Sending my body into motion down the dark rolling country dirt road for a seven mile loop in complete darkness I was able to soul search. The sky was filled with heavy dark clouds that block all possible light from reaching the earth. Knowing the course I choose not to use a headlamp and just run on feel. The only light I would see over the next seven miles was from my Garmin that was set to only illuminate on the mile to provide a quick glimpse of my split. Each stride was in part me running with ground and brief moments I would draw upon what I taken away from running and how it had revealed my character.

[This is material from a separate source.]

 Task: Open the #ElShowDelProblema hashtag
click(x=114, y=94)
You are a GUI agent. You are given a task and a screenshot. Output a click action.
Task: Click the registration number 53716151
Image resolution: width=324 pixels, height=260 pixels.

Looking back at my relationship with running it was been very eventful. My first run/race was a 10K mix of trail running & mt biking. The run portion was about 4 miles for me and I recall in the second mile I shook my head at the realization of how hard running was for me. Over the years I have had other moments that tested me to my limits and that have been overwhelming incredible too. Running is hard for me; the shortness of breathe, the pounding of hills, the burn in my legs and the spurts of discomfort that arise through the journey of a run. Do I enjoy the pain that comes with it? Yes, I thrive on digging deep and overcoming it. I battle through a majority of my daily runs, especially on runs like this where it is just me. It is the moment the run/race finishes that I find an overwhelming amount of joy within the accomplishment.
The biggest thing I learned tonight was that I possess the ability deep inside to conquer any run while still enjoying it many facets. Leadville was very humbling and has been an experience I will never shake. Instead of walking away and being defeated I now see that I gave up momentarily, not forever. Within hours I knew that I will be returning in 2011 to compete again. What do I feel this says about me? That I don’t truly give up. Yes, I had a lapse in what I feel poor judgment, but I am not giving up on myself. In two weeks I plan to finish 2010 with another 100 mile feat. Heading to the Finger Lakes of New York for the Virgil Crest 100 mile. When I toe the line I know that this time I will be in possession of a new belt buckle when all is said and done. Whether I run, jog, walk or crawl I will carry myself the entire 100 miles and prove to myself that I have the determination to see this through.
"Running does not build my character it reveals it"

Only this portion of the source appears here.